In September 2010, Jeff Cogen was named Predators CEO and Sean Henry was named COO. Both had worked with NHL franchises in non-traditional markets and each had strengths that, when combined, were invaluable for a franchise that at the time was struggling financially and seemed ripe for relocation.
It arguably was the most important decision in Predators history. The impact has exceeded that of any trade or signing made by GM David Poile. Nashville, one of the league’s best teams in recent seasons, has the majority of its roster signed to long-term deals and was riding a sellout streak at Bridgestone Arena that exceeded 100 games – and showed no signs of ending – when the 2018-19 season opened.
Once he installed Cogen (now working for MLB’s Tampa Bay Rays) and Henry (promoted to CEO in December 2015), Cigarran stepped back from day-to-day operations, allowing them to do as they saw fit and shape the vision for the franchise.
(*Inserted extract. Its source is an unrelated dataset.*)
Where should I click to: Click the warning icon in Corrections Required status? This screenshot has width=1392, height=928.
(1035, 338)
He doesn’t keep a permanent workspace at the Preds’ executive offices but uses a vacant office on those times when he is on site, typically only several hours a week.
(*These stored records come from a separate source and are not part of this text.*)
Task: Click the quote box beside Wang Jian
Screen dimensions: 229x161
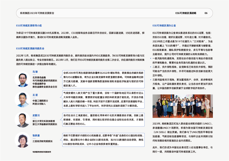Action: click(x=103, y=99)
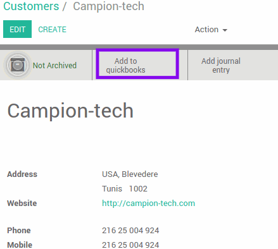Click the Mobile number value
Screen dimensions: 278x249
130,245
Nearly all of the 13-member ownership group were emotionally invested in the team before they bought into the club. The vast majority are Nashville residents and prominent members of the local business community who were season-ticket holders dating back to the inaugural season of 1998-99. To this day, they watch games from their traditional seats rather than the suite level – Cigarran included – and interact freely with fans. Henry is as likely to brief them on developments during impromptu personal conversations before, during and after games as he is via official memoranda. Formal conference calls take place six to eight times annually.
The group came together in 2007, spurred to action by venture capitalist David Freeman, who also was a part of the healthcare industry, as a reaction to Canadian Jim Balsillie’s publicly proclaimed desire to purchase the franchise and relocate it to Hamilton, Ont. Predators Holdings LLC purchased the team and Powers Management, which operates the arena, on Dec. 7, 2007.
Beyond the rooting interest he had in the Predators, Freeman was convinced it would be bad for all Nashville business if the city were saddled with the reputation that it could not support a professional sports franchise. A personal financial situation forced him to reduce his role in 2010.
It was at that point Cigarran became chairman, even though he does not have the biggest stake in the team. That distinction belongs to Herb Fritch, the majority owner (just over 50 percent) and retired healthinsurance magnate who also serves an assistant governor (Henry and Poile are assistant governors as well).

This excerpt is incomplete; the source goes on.